Non-driving cognitive sources of distraction considered by the NTHSA study include:
• Inattentive, thought focus unknown (more commonly known as daydreaming)
• Future event (vacation, wedding, etc.)
• Preceding argument
• Financial problems
• Family problems
• Personal problems
Among the six non-driving cognitive sources of distraction considered, every source was found to be a greater factor than texting. Daydreaming was a factor in 6.1% of crashes, almost double all combined cell phone related causes. At 3.3%, reflecting on personal problems factored in roughly the same number of crashes as all combined cell phone uses.
These statistics only represent factors inside the car leading up to a crash. Other, external factors that can lead to automobile accidents may include
• Roadway related factors (disabled vehicle, construction, emergency vehicles, etc.)
• Environmental conditions (rain, snow, cloudy, etc.)
• Signage (inadequate, unclear, overly-abundant)
For additional perspective, consider that according to the Texas Department of Transportation (TXDoT), in the year 2011 there were more traffic fatalities related to driving the wrong way on a one way road than there were traffic fatalities in which cell phone usage was a factor.
While the evidence clearly indicates that text based communication while driving is an insignificant factor in automobile accidents, it is unclear that banning texting while driving leads to positive outcomes. It is widely thought that in areas where a texting ban exists, drivers continue texting and become even more distracted from the road by keeping an eye out for law enforcement and trying to avoid detection by holding the phone lower in their laps. The Highway Data Loss Institute reports that in 3 of 4 states that enacted texting bans, accidents increased by approximately 9% after the ban went into effect.

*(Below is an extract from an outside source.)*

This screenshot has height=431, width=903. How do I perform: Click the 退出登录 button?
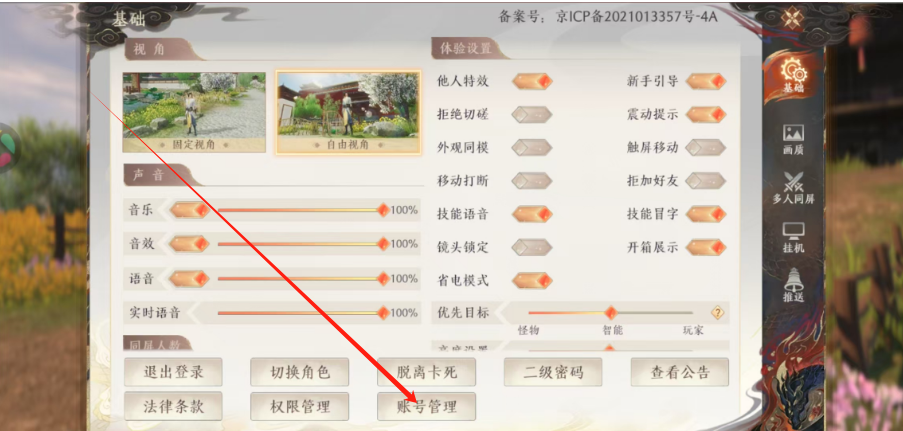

The Proper Level of Government: There is no compelling reason for the state to regulate an activity that can be (and is already) regulated at the local level, especially when the most comprehensive scientific study on the subject indicates that the activity in question represents a statistically insignificant factor in traffic accidents. Cities, counties, and towns are well equipped to address (or not address) this issue as they see fit. Indeed, a number of Texas cities such as Dallas, San Antonio, Austin, Amarillo, Galveston, El Paso, and Missouri City have already enacted local distracted driving laws.
Current Law: A new law banning texting while driving would be of dubious necessity considering that state law already prohibits reckless driving. Texas Transportation Code Sec. 545.401 broadly defines reckless driving as operating a vehicle “in willful or wanton disregard for the safety of persons or property” leaving plenty of room for texting while driving to be interpreted as reckless under existing statute.
Conclusion & Recommendation: Texting while driving is a foolish and dangerous activity that should be avoided. It is not, however, a statistically significant cause of traffic accidents fatal or otherwise. Simply passing a feel good measure that addresses a currently in vogue subject will not make our roads safer. Indeed it may make them less safe as drivers continue to text while striving to keep the activity hidden.
Legislators should set aside the emotion associated with this issue and deal instead with the scientific evidence which leads to the reasonable conclusion that texting while driving does not constitute a threat requiring state level regulation.
Rather than focusing disproportionately on passing a texting ban, Texas could deal with distracted driving more effectively and comprehensively through education and awareness campaigns.
We recommend legislators VOTE NO on HB 63.